Que nous soyons professeurs indépendants, en écoles de musique ou en conservatoires, nous savons que nous ne formons pas des futurs pianistes professionnels. Je vous déçois ? Mais vous le savez ! Seuls 1 à 2 % des élèves des CRR français (Conservatoire à Rayonnement Régional) seront des professionnels.
Dans cette optique, nous avons parfois à nous délester d’un certain perfectionnisme. Nous devons aussi savoir abandonner une pièce quand un élève ne s’en sort plus. Personnellement, quand cela arrive, rarement heureusement, je ne suis pas fière : j’ai l’impression d’avoir mal évalué la difficulté. Ne pas culpabiliser. Plusieurs facteurs entrent en jeu.
Et donc, que feront ceux qui ne seront pas professionnels (les 98 %) ? Adultes, continueront-ils à jouer pour leur plaisir, de retour chez eux après une journée de travail ou pendant leurs vacances, par exemple ? Les études faites dans le monde, en Australie ou en Europe nous disent qu’ils arrêtent de jouer une fois qu’ils ont cessé de prendre des cours car ils n’ont pas appris à se débrouiller seuls avec leur piano et/ou leur partition. Un sacré gâchis !
Pour rendre nos élèves autonomes, nous avons à leur enseigner un minimum de théorie musicale, d’harmonie, à les inciter à improviser, à transposer, à renforcer leur lecture à vue, le fameux déchiffrage.
Jouer des pièces simples au piano presque du premier coup !
Il y a plein de choses à dire sur cette compétence indispensable à développer chez nos élèves. Dans les CRR mentionnés plus haut, on ne remplace plus les professeurs de déchiffrage qui partent à la retraite ! C’est une erreur.
La lecture à vue est complexe sur les instruments à clavier ou la harpe. Deux portées à lire à la fois, des déplacements dans tous les sens… Ne parlons pas de l’orgue avec son pédalier en plus ! Rien à voir avec les instruments monodiques (qui ne jouent qu’un son à la fois). Atteindre un bon niveau de déchiffrage au piano demande plus d’entraînement et devrait se commencer tôt.
Personnellement, j’ai souvent pensé que l’idéal était de donner seulement des cours de déchiffrage au piano. Et cela m’est arrivé de le faire avec certains élèves. Car, finalement, s’ils ne travaillent plus chez eux, la seule chose qui peut les faire progresser est de lire des pièces simples (c’est-à-dire les jouer du premier coup (ou du troisième !) sans avoir vu la partition auparavant). C’est très gratifiant pour l’élève.

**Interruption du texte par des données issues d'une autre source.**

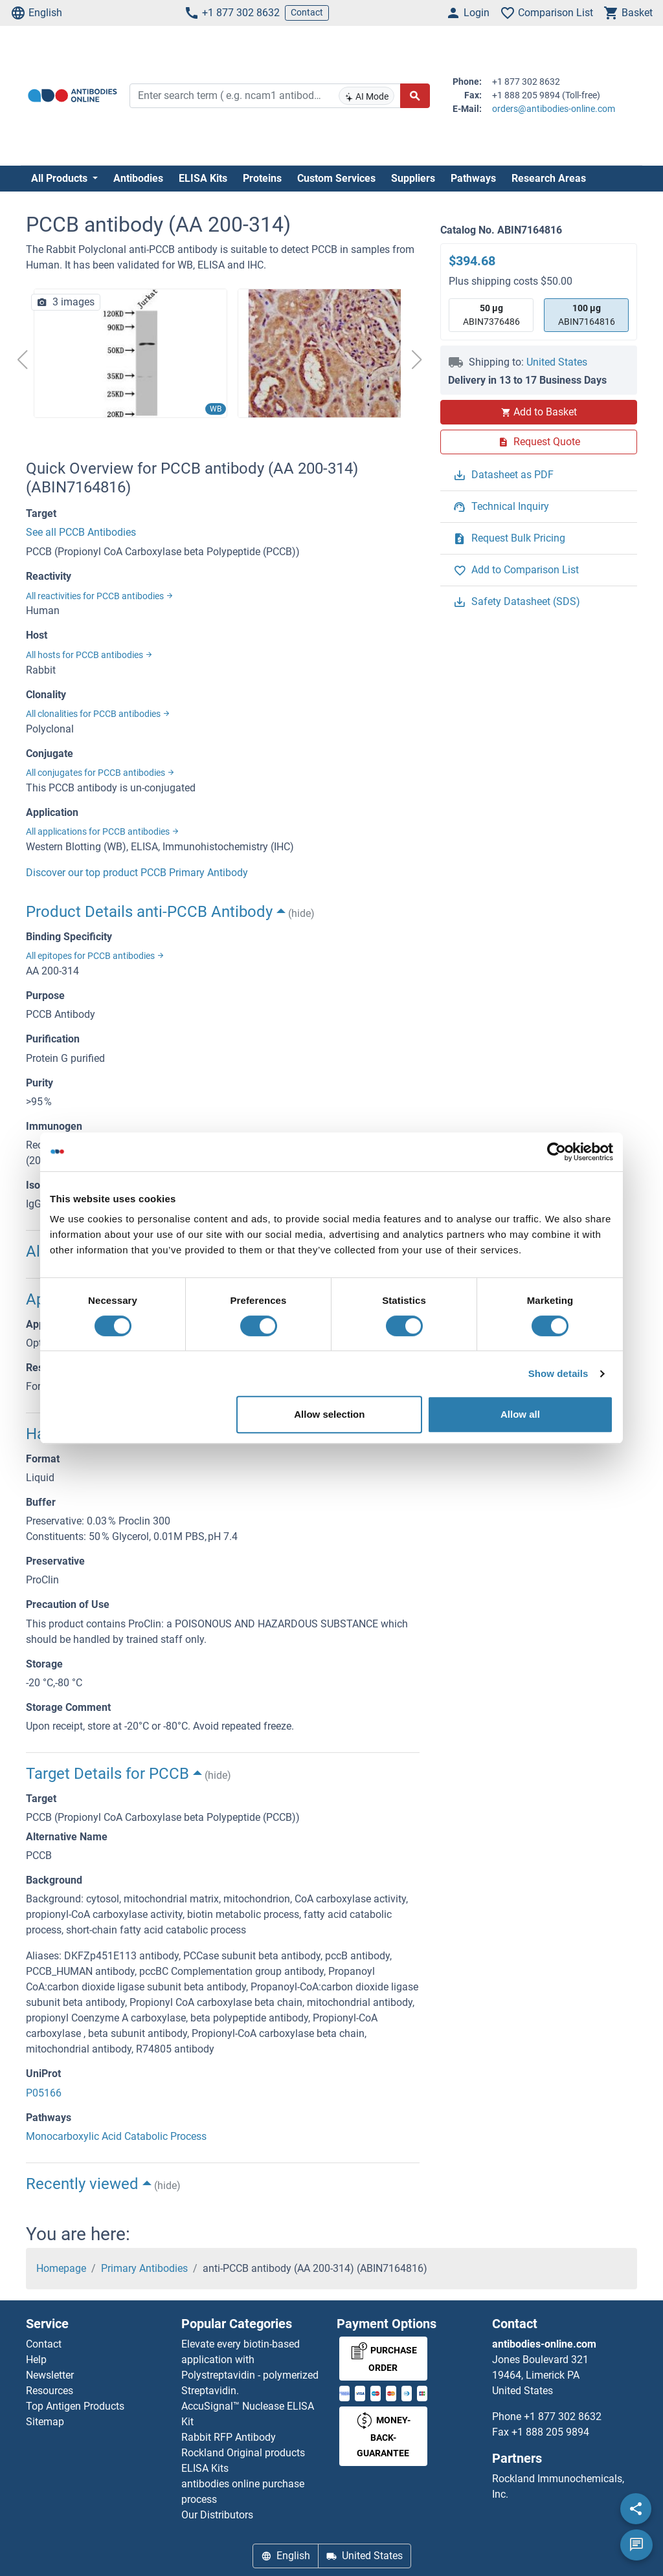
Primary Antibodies (144, 2268)
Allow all (520, 1414)
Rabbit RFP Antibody (228, 2437)
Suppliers (413, 178)
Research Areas (548, 178)
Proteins (262, 178)
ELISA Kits (203, 178)
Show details (558, 1373)
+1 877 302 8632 (232, 13)
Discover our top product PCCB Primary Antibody (137, 872)
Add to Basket (538, 412)
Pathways (473, 178)
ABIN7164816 (586, 314)
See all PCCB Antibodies (81, 532)
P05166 (44, 2093)
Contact (307, 12)
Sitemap (45, 2422)
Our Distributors (217, 2515)
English (36, 13)
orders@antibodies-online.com (553, 109)
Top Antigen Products (75, 2406)
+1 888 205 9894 (550, 2432)
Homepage (61, 2268)
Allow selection (329, 1414)
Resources (49, 2390)
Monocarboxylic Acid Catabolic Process (116, 2136)
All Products (60, 178)
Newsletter (50, 2375)
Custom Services (336, 178)
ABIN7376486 (491, 314)
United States (556, 362)
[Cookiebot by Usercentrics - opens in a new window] (556, 1151)
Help (36, 2359)
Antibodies (138, 178)
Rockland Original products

Je leur ai souvent dit, en plaisantant, que je leur apprenais à ne pas travailler ! Bizarre pour un prof ! 🙂
Ils ne s’ennuient plus devant autant de nouveautés et avec l’expérience, ils se mettent à lire les partitions comme on lit un roman : sans avoir à les travailler. C’est LA compétence la plus utile à développer pour de futurs amateurs. Savoir jouer à vue en fait d’ailleurs rêver plus d’un !

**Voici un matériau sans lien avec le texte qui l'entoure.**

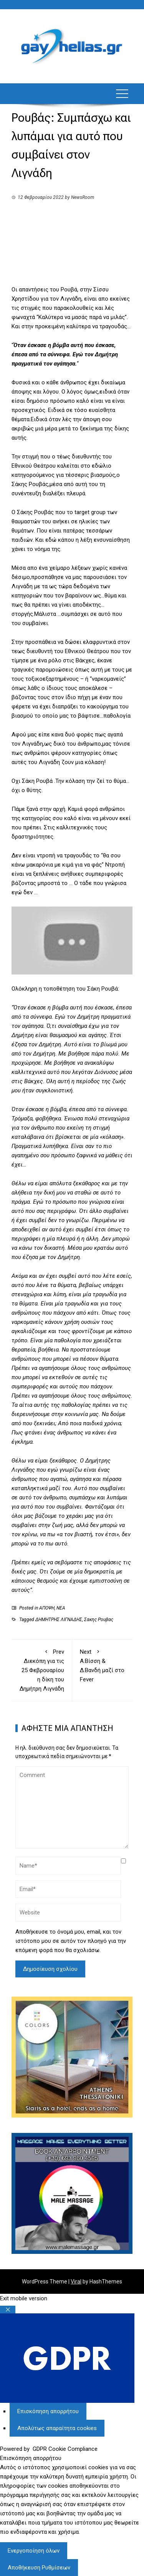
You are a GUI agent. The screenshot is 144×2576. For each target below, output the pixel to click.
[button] (122, 93)
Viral (76, 2281)
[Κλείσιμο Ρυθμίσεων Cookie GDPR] (7, 2309)
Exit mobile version (23, 2298)
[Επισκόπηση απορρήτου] (48, 2411)
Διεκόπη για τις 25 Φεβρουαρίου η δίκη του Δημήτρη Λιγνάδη (41, 1669)
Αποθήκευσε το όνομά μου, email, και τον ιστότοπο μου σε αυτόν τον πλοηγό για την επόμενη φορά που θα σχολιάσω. (70, 1941)
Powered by (49, 2448)
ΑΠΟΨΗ (47, 1608)
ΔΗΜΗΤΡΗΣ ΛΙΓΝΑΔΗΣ (58, 1619)
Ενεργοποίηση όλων (34, 2550)
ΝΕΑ (60, 1608)
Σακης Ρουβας (98, 1619)
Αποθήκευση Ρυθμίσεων (39, 2567)
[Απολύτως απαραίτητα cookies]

Le déchiffrage, l’art de la première interprétation, comme le dit si bien Sylvaine BILLIER qui a été professeure de déchiffrage au CNSMD de Paris, devient cependant vite un problème pour les claviéristes.
Pour beaucoup, un fossé va se creuser, de plus en plus immense, entre la découverte de la musique à travers le répertoire et la progression technique.
Le déchiffrage ou l’art de la première interprétation, Sylvaine BILLIER Ed. LEDUC 1992
Après au moins un trimestre de jeu par imitation où le tout débutant explore les possibilités du piano (sons graves, sons aigus, nuances, déplacements, phrasés, pédales…), arrivent les partitions, mais elle se compliquent trop vite. J’ai déjà eu l’occasion de parler de ces méthodes de piano qui se disent simples et qui par exemple font aborder l’indépendance ou la synchronisation des mains dès leur deuxième page…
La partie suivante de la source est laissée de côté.